Inundada por sentimentos densos, frases extensas, sem fim, que não são externalizadas pela personagem; que criam um nó, um emaranhado preso na garganta,
implorando para ser vomitado ao mundo, "Não fossem as sílabas do sábado" nos leva a devorar, deglutir e sermos consumidos pela narrativa de Ana. Uma narrativa que,
como à ela, nos tira o ar.
Que nos conduz a conhecer o cansaço, o peso, a dificuldade que nossa narradora tem, no ínfimo tempo existente nos segundos de uma queda,
em expressar todas as sílabas contidas nas palavras sábado, Madalena, Francisca e Catarina - principalmente se comparadas com as palavras Ana e André. Mas que também,
conforme ganham novos contornos e significados, essas mesmas palavras tornando-se mais
leves e gostosos de se deixar saboreando na boca, assim como auxiliam Ana a dar um novo sentido à sua jornada em direção a um possível domingo que lhe aguarda. Afinal,
a vida e o tempo -que durante um período ou não se fazia suficiente ou, quando transbordava ao relógio, era aprisionando ao passado - aos poucos, vão se tornado
passível de serem aproveitados no instante vivido e vislumbrando um futuro.

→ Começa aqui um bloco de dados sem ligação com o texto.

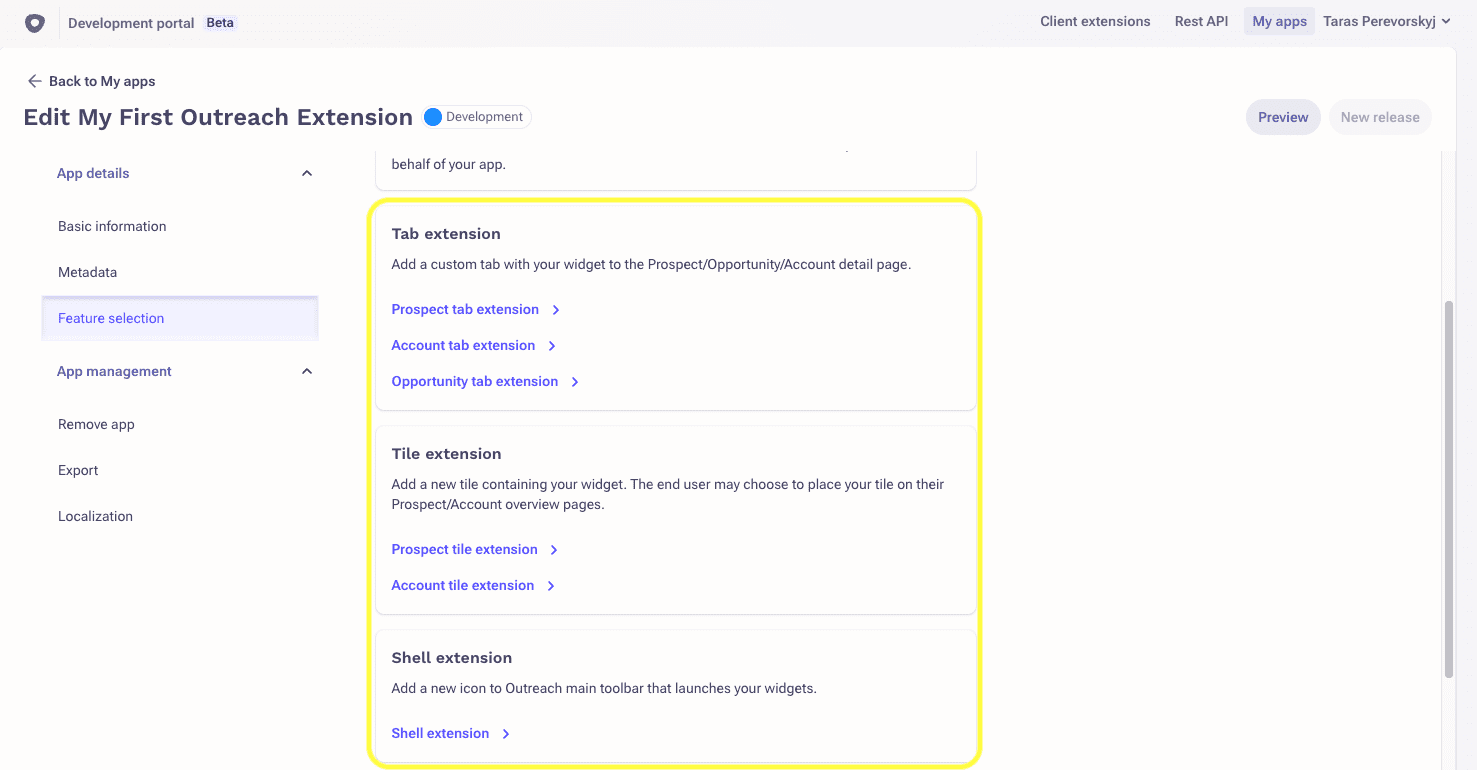Select Remove app from the sidebar

96,424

" [...] olho pela janela e mantenho minha cara assim de costas, inacessível, enquanto pergunto, finalmente, quando ela talvez já nem mais precise,
- E para você Madalena, como foi tudo isso?
Ela ri, sabendo que com essa pergunta inauguro um mundo, o Miguel e muito mais [...]
Temos tanto tempo".
obs: E Mariana? Obrigada por cada sílaba desse livro.